An iconic scene in the life of the Śākyamuni Buddha: his birth

It is in the region of Gandhāra that the iconography of the Buddha in human form is gradually established. The Gandhāran school emphasizes the last existence of the historical Buddha, as well as his previous lives or jātaka. It develops a syncretic style, which is notably evident in the use of pilasters and columns surmounted by Hellenistic-style capitals with acanthus motifs, a device well known to the Greeks that allows the different moments of a narrative to be divided, as is the case here. The most important scene in this frieze is also easily identifiable: it is the birth of Śākyamuni Buddha, the historical Buddha. In keeping with classical iconography, Queen Māyā – the Buddha’s mother – is depicted in Lumbinī, grasping a branch of the śāl tree with her right hand. From her flank is born the future Buddha, gathered in a cloth stretched by Indra. On the right, Mahāprajāpatī supports her sister, and gently touches her belly, as if to soothe her.

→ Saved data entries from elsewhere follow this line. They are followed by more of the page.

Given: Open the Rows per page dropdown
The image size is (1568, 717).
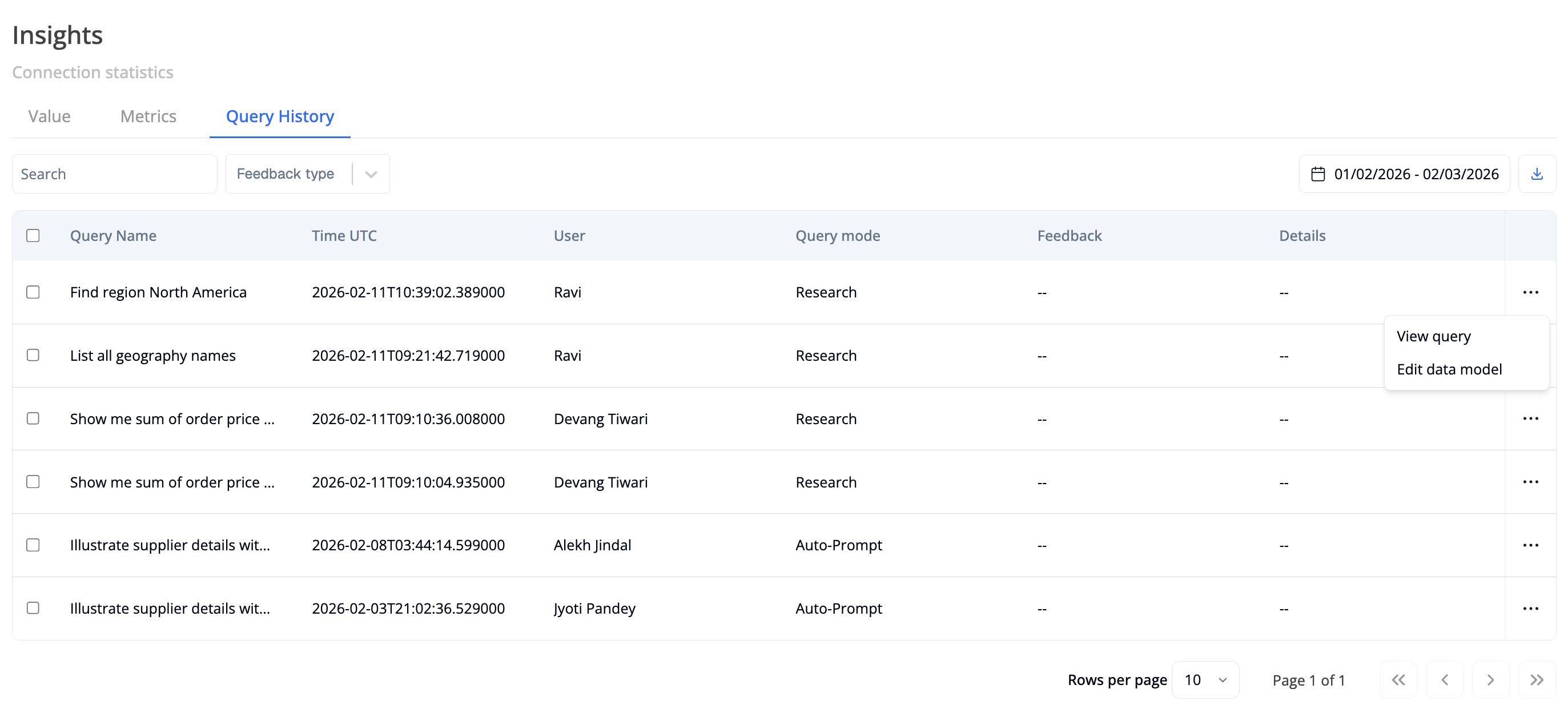Looking at the screenshot, I should (1205, 680).
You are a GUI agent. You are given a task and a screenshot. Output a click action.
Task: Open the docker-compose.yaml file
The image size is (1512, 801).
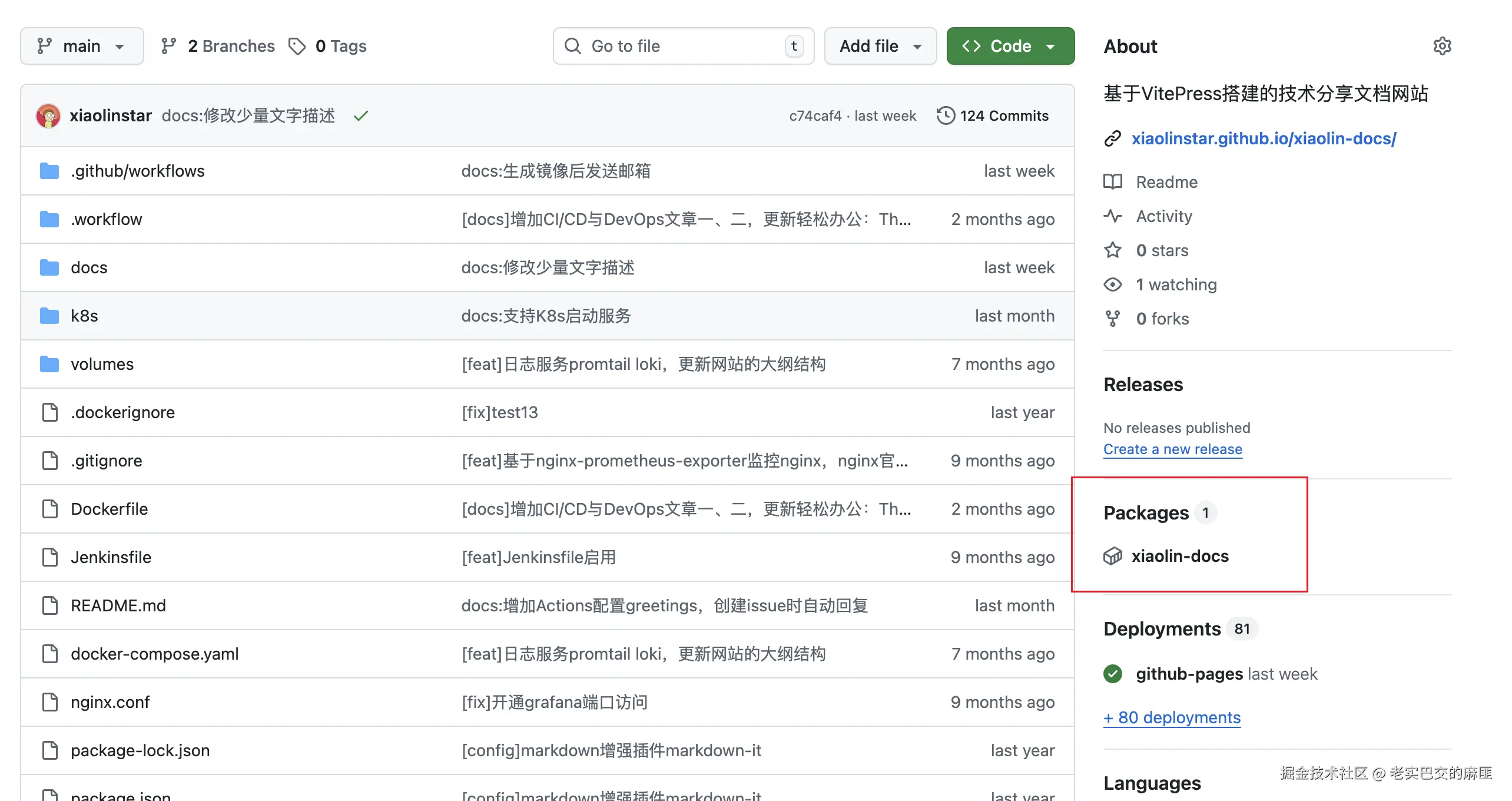pyautogui.click(x=154, y=654)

An undeniable Hellenistic heritage, but not only

This scene of the Buddha’s birth is in itself a concentration of various influences: the clothes of the figures show Hellenistic and Roman stylistic influence, sometimes draped in broad clothes with quilted folds reminiscent of the toga or himation, sometimes the muscular bust left exposed and covered with jewels, then reminiscent of the nomadic ancestry of the Kuṣāṇ tribes (Guishuang, the Yuezhi tribe that led to the term Kuṣāṇ). The elaborate headdresses and heavy earrings, for their part, are typically Indian. The scene on the right is more enigmatic, perhaps depicting two beings who have come to celebrate the birth of the Buddha or the past and future miracles of the Blessed One. They are on either side of a table that we can believe is filled with modaka, small Indian pastries, although it is difficult to say for sure. Above, appear several Buddha worshipped by orants, each time separated by columns. This stylistic cosmopolitanism is a fortunate characteristic of Gandhāra art; the dual influence of classical Mediterranean and Indian sculpture gives this work its charm by endowing it with a strong aesthetic and a great historicity.

The art of narration in the region of Gandhāra

Finally, it is interesting to note the curved shape of this frieze: this indicates that it decorated a stūpa. The Gandhāran monasteries indeed had two types of areas: courtyards accessible to devotees and crowded with all sorts of ex-voto monuments, such as reliquary tumuli (stūpa) and chapels, and beyond that an area reserved only for monks. In the public areas, the bases of the stūpa, the door and window surrounds, the plinths and sometimes even the risers of the stairs bore numerous reliefs, juxtaposing decorative motifs and apologetic narrative scenes. This is the case with this frieze, which was read from right to left according to the traditional practice of circumambulation (consisting of turning ritually around the sacred object, keeping it on the right, here the stūpa).